A better basis for our definitions is needed, and following Saussure, linguists have preferred to define parts of speech in terms of the system of relations, syntagmatic and paradigmatic, into which they enter, i.e. their distribution. To determine whether a word like cat is a noun, we might subject it to a number of tests:
Nouns, but not verbs, for example, can be modified by an article (a cat but not *a prevaricate/preoccupy/be/realize), or by an adjective (beautiful, big, clever, muddy cat).
Nouns may be the subject of a verb (the cat purrs), and may be marked for plural (cats).
Nouns cannot, on the other hand, have pronoun subjects (*he cats/they cat).

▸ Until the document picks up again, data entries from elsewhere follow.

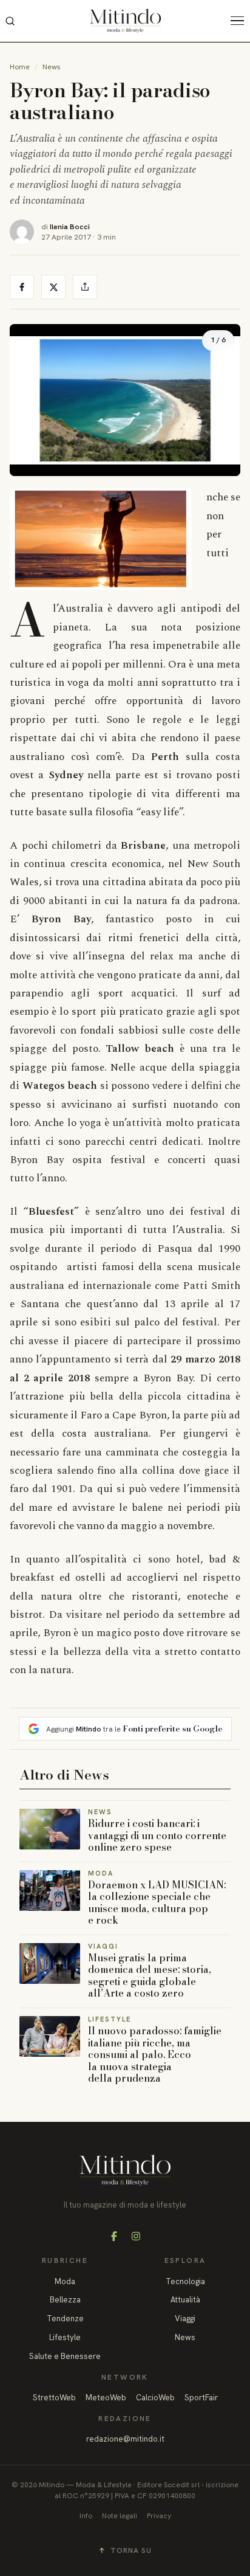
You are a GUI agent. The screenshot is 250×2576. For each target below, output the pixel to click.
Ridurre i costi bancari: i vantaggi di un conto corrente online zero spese (157, 1835)
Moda (65, 2281)
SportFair (201, 2397)
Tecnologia (185, 2281)
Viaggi (185, 2318)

On the basis of properties like these, we can determine that cat passes all the tests for noun status and thus behaves in a similar way to a class of words including house, dog, computer, table, sugar, sincerity. A word need not pass all the tests we set up: in the above list, for example, sugar and sincerity do not have plural forms, but behave in most other respects like nouns. In such cases it may be fruitful to seek other items with similar properties and establish a sub-class. Sugar, for example, behaves like jam, tea, water, and so on in not normally having a plural form, in requiring the quantifier much rather than many and so on. These nouns are accordingly labelled mass or non-count nouns; sincerity, like honesty, faith, respect, or depth, belongs to the class of abstract nouns with similar properties.

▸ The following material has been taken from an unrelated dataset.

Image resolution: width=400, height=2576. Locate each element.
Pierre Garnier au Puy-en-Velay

The pronouns of traditional grammar were so called because they were seen as items that ‘stand for’ nouns. For example, ‘He’ can stand for ‘John’, or ‘They’ for ‘elephants’ in the following sentences:
1 John loves reading Chekhov.
2 He loves reading Chekhov.
3 Elephants are scared of mice.
4 They are scared of mice.
So far so good, but closer inspection of English syntax reveals that the term ‘pro-noun’ is in fact something of a misnomer. If we replace a noun by a pronoun in any of the following sentences, the result is ungrammatical:
1 The tap turns the water on.
2 *The it turns the it on.
3 Little John saved the day.
4 *Little he saved the it.
5 The man on the Clapham omnibus thinks the Conservatives will win the next election.
6 *The he on the it it thinks the they will win the next it.
To make these sentences grammatical, we need to replace not just the noun but all associated qualifiers as well, that is, the full noun phrase which forms a constituent of the sentence, and not just part of it:
It (The tap) turns it (the water) on.
He (Little John) saved the day.
He (The man on the Clapham omnibus) thinks they (the Conservatives) will win it (the next election).
On distributional criteria, then, our ‘pro-noun’ is more accurately a ‘pro-noun-phrase’. While no one is proposing to change a term which is settled in people’s minds, it is an important property of English pronouns that they fulfil the role of a noun phrase constituent of a sentence and not that of a noun.